2

We have a JAVA application that is crashing our redhat server (30 cores / 512Go ram) by consuming some (unknown?) ressource preventing other components from creating new threads, we're currently working around this by killing the process that is spamming the threads each time the problem apears and that's about every 15 days, we attempted to set huge values on /etc/security/limits.conf but we get the problem way before reaching that limit.

I counted the threads last time it happend using ps -efL | wc -l , is 10000 thread a lot for our beast knowing that the CPU/RAM consumption was low at that moment?
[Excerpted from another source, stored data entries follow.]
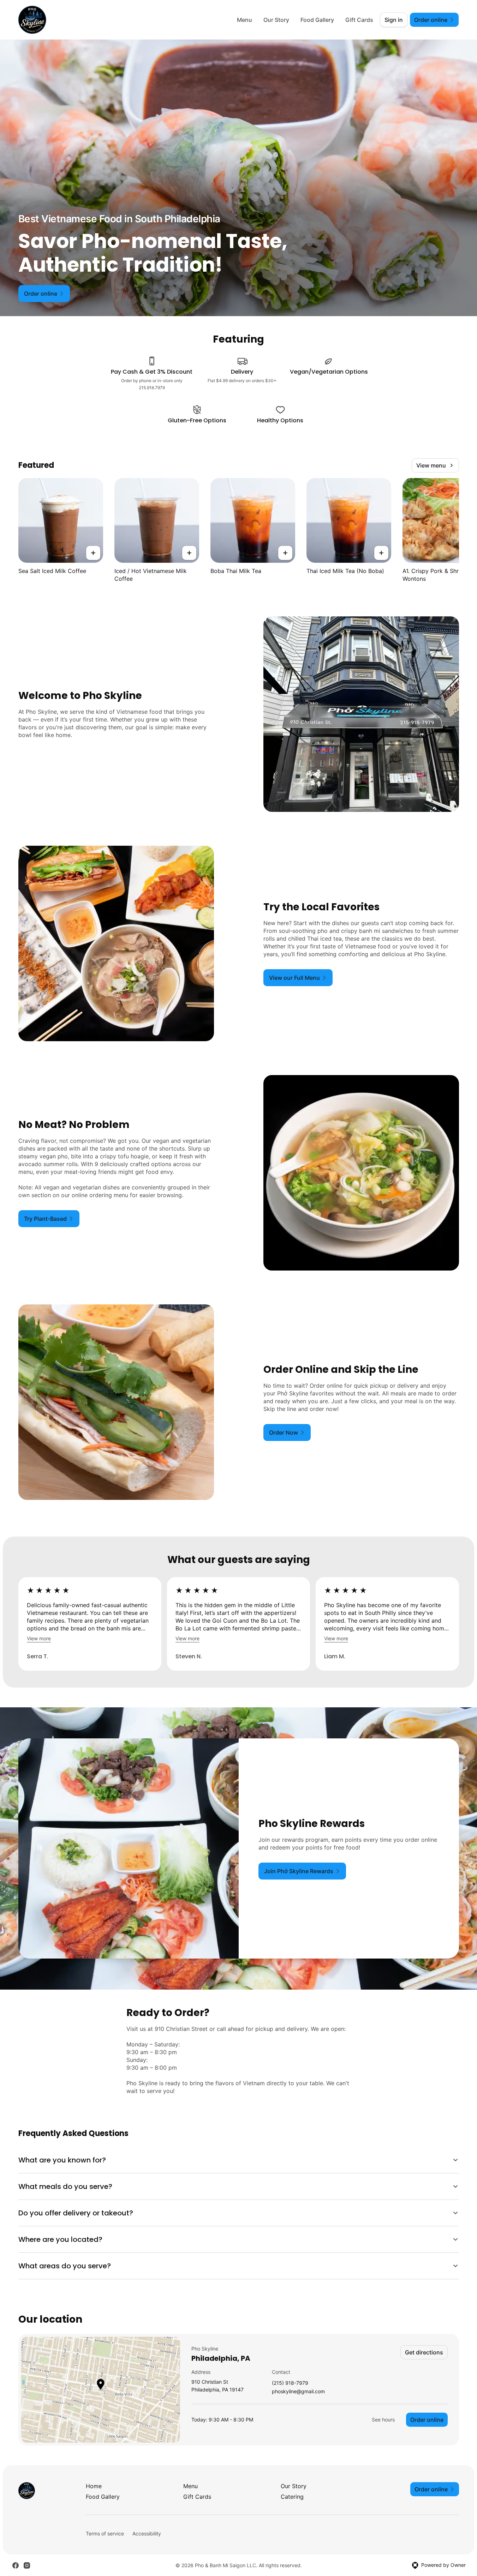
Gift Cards (359, 19)
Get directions (424, 2352)
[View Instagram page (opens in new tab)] (27, 2565)
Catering (292, 2496)
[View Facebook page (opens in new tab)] (15, 2565)
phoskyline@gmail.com (298, 2391)
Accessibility (146, 2533)
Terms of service (105, 2533)
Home (94, 2486)
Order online (426, 2419)
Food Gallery (317, 19)
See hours (383, 2420)
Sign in (393, 19)
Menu (244, 19)
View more (39, 1638)
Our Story (276, 19)
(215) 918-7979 (290, 2383)
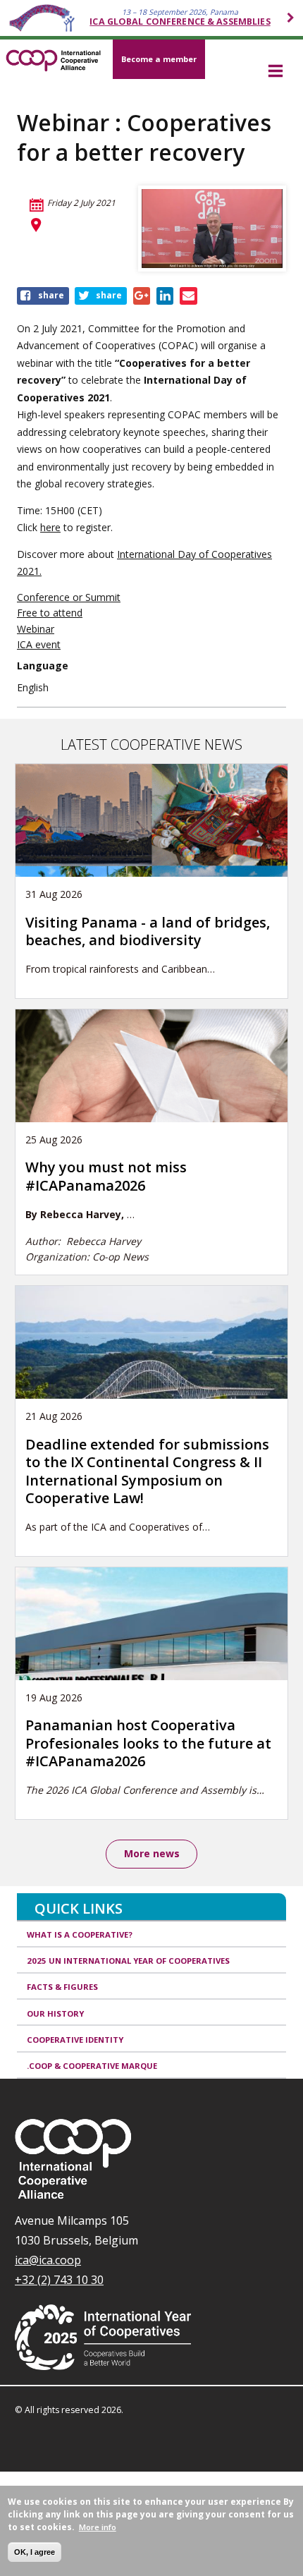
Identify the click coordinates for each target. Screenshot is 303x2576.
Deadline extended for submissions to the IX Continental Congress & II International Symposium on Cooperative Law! (147, 1471)
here (50, 527)
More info (97, 2527)
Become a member (159, 59)
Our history (55, 2013)
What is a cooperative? (79, 1934)
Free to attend (49, 612)
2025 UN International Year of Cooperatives (128, 1960)
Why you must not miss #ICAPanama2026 (106, 1176)
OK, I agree (34, 2552)
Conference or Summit (68, 597)
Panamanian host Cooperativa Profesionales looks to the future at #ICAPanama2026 (148, 1742)
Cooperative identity (75, 2039)
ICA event (39, 644)
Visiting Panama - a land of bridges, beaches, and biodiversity (147, 931)
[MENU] (275, 72)
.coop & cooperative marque (92, 2065)
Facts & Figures (62, 1986)
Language (42, 665)
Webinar (35, 629)
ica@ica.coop (48, 2260)
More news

I used gstack to try to figure out where it is stuck but since it is a JAVA program idk if the output is meaningful? but i could identify a pattern there: most of the 9000 threads look like this:

Thread 9049 (Thread 0x7f43d5087700 (LWP 123925)):
#0  0x00007f43d791e705 in pthread_cond_wait@@GLIBC_2.3.2 () from /lib64/libpthread.so.0
#1  0x00007f43d6a94f33 in os::PlatformEvent::park() () from /opt/3pp/jdk1.8.0_25/jre/lib/amd64/server/libjvm.so
#2  0x00007f43d6a58e67 in Monitor::IWait(Thread*, long) () from /opt/3pp/jdk1.8.0_25/jre/lib/amd64/server/libjvm.so
#3  0x00007f43d6a59786 in Monitor::wait(bool, long, bool) () from /opt/3pp/jdk1.8.0_25/jre/lib/amd64/server/libjvm.so
#4  0x00007f43d6c48e1b in GangWorker::loop() () from /opt/3pp/jdk1.8.0_25/jre/lib/amd64/server/libjvm.so
#5  0x00007f43d6a9bd48 in java_start(Thread*) () from /opt/3pp/jdk1.8.0_25/jre/lib/amd64/server/libjvm.so
#6  0x00007f43d791adf5 in start_thread () from /lib64/libpthread.so.0
#7  0x00007f43d722f1ad in clone () from /lib64/libc.so.6
Thread 9048 (Thread 0x7f43d4f86700 (LWP 123926)):
#0  0x00007f43d791e705 in pthread_cond_wait@@GLIBC_2.3.2 () from /lib64/libpthread.so.0
#1  0x00007f43d6a94f33 in os::PlatformEvent::park() () from /opt/3pp/jdk1.8.0_25/jre/lib/amd64/server/libjvm.so
#2  0x00007f43d6a58e67 in Monitor::IWait(Thread*, long) () from /opt/3pp/jdk1.8.0_25/jre/lib/amd64/server/libjvm.so
#3  0x00007f43d6a59786 in Monitor::wait(bool, long, bool) () from /opt/3pp/jdk1.8.0_25/jre/lib/amd64/server/libjvm.so
#4  0x00007f43d6c48e1b in GangWorker::loop() () from /opt/3pp/jdk1.8.0_25/jre/lib/amd64/server/libjvm.so
#5  0x00007f43d6a9bd48 in java_start(Thread*) () from /opt/3pp/jdk1.8.0_25/jre/lib/amd64/server/libjvm.so
#6  0x00007f43d791adf5 in start_thread () from /lib64/libpthread.so.0
#7  0x00007f43d722f1ad in clone () from /lib64/libc.so.6

Also before killing the process I used gcore -o /tmp/dump.txt , is it a correct way to get a corefile of a java process?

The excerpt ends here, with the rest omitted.